Spielberg has accomplished more than most, but that doesn’t mean he’s entirely happy with his lot. Obviously, he has every right to be happier than most, looking at the staggering array of achievements that have defined his legacy since he first exploded onto the scene as Hollywood’s newest wunderkind in the mid-1970s, but one of his peers will always remain just out of reach.

Four of the defining members of the ‘New Hollywood’ movement ended up branching out in completely different directions; Spielberg and close friend George Lucas set about shattering box office benchmarks and pushing the technological boundaries of the medium, whereas Martin Scorsese and Francis Ford Coppola focused on crafting meticulous masterpieces that comfortably rank among the finest films ever made.

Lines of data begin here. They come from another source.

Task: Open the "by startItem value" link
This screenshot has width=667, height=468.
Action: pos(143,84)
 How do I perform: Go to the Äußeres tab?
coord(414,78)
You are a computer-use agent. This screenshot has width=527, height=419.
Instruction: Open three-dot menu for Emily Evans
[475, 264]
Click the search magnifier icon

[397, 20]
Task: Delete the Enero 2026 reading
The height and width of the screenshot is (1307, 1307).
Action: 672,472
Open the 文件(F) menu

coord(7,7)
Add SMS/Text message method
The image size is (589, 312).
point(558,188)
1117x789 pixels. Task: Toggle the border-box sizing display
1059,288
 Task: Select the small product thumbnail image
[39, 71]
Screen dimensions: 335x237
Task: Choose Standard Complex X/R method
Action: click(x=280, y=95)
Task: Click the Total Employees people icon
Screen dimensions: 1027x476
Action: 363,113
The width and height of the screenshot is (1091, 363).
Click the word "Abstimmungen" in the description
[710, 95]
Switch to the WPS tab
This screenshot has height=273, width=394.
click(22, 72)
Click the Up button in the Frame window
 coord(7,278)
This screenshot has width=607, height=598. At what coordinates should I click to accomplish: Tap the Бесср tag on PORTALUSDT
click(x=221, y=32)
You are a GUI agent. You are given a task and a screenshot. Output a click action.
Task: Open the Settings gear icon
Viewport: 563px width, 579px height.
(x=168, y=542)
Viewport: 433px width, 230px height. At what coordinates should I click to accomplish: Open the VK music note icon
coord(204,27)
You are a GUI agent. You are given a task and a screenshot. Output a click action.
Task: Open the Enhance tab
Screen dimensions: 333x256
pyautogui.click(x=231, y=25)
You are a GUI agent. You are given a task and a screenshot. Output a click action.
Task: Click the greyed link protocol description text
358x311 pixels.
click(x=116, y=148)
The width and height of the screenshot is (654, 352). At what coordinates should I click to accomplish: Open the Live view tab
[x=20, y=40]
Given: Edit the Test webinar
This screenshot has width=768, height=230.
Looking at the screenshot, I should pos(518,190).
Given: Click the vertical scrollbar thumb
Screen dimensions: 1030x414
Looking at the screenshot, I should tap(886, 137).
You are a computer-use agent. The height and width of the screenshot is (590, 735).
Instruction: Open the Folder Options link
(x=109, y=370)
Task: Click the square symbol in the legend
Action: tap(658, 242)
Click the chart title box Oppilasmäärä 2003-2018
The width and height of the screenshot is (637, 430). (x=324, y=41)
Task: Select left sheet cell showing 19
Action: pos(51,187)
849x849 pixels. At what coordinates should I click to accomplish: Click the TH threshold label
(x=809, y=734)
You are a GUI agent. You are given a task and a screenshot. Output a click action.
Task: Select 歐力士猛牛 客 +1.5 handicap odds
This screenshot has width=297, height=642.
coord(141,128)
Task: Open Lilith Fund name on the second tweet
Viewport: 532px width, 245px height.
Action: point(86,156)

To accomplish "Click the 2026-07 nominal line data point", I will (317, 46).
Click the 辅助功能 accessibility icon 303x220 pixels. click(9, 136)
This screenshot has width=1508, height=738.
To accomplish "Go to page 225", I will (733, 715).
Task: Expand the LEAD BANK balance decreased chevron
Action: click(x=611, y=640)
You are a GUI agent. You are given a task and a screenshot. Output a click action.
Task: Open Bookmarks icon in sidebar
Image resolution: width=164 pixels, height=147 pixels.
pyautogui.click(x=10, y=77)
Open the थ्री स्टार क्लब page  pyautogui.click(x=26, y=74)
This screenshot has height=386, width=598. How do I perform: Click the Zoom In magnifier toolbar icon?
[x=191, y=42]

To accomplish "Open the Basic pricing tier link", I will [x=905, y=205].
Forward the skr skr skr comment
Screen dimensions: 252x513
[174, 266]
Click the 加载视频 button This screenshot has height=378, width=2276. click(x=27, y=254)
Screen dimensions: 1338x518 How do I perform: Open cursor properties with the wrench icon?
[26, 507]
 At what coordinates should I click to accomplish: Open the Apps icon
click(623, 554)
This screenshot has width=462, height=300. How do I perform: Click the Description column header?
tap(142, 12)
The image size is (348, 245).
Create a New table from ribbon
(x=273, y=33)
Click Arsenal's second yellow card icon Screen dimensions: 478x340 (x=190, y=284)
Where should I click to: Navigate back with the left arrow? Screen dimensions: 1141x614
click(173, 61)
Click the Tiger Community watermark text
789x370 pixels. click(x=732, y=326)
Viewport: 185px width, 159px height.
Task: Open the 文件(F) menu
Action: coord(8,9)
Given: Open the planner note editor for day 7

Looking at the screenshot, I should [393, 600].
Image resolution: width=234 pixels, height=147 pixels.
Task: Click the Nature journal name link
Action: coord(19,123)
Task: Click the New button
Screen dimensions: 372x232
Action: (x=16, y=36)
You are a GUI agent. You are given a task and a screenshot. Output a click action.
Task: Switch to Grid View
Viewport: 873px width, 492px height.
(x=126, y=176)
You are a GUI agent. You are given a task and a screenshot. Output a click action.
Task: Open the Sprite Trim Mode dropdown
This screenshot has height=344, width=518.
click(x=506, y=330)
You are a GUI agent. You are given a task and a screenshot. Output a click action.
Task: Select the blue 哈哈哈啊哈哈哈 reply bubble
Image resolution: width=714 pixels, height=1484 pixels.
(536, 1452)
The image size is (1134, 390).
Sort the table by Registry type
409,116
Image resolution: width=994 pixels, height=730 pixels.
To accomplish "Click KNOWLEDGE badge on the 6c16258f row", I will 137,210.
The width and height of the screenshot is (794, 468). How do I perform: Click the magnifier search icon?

Spielberg blazed the trail that the likes of James Cameron and Christopher Nolan followed by deftly weaving between crowd-pleasing blockbusters and awards-baiting prestige pictures, but by his own admission, he’ll never be able to better the timeless classic he unequivocally called the best movie ever made by a director who’s still living.

“I’ve never made a movie anywhere near as good as The Godfather,” he copped to The New York Times. “And I don’t have the ambition to, either. If it happens, it happens.” While it’s strange to hear somebody of Spielberg’s standing claim there’s a finite limit on their ambitions, based on all the evidence to the contrary that’s been stacking up for half a century, he can be forgiven for making such a bold admission of pre-emptive defeat.

After all, since the advent of the moving image, how many people have made a movie as good as The Godfather? Relative to the number of features released, a very small percentage. Spielberg doesn’t think he’s one of them, but he’s still firmly in the overwhelming majority.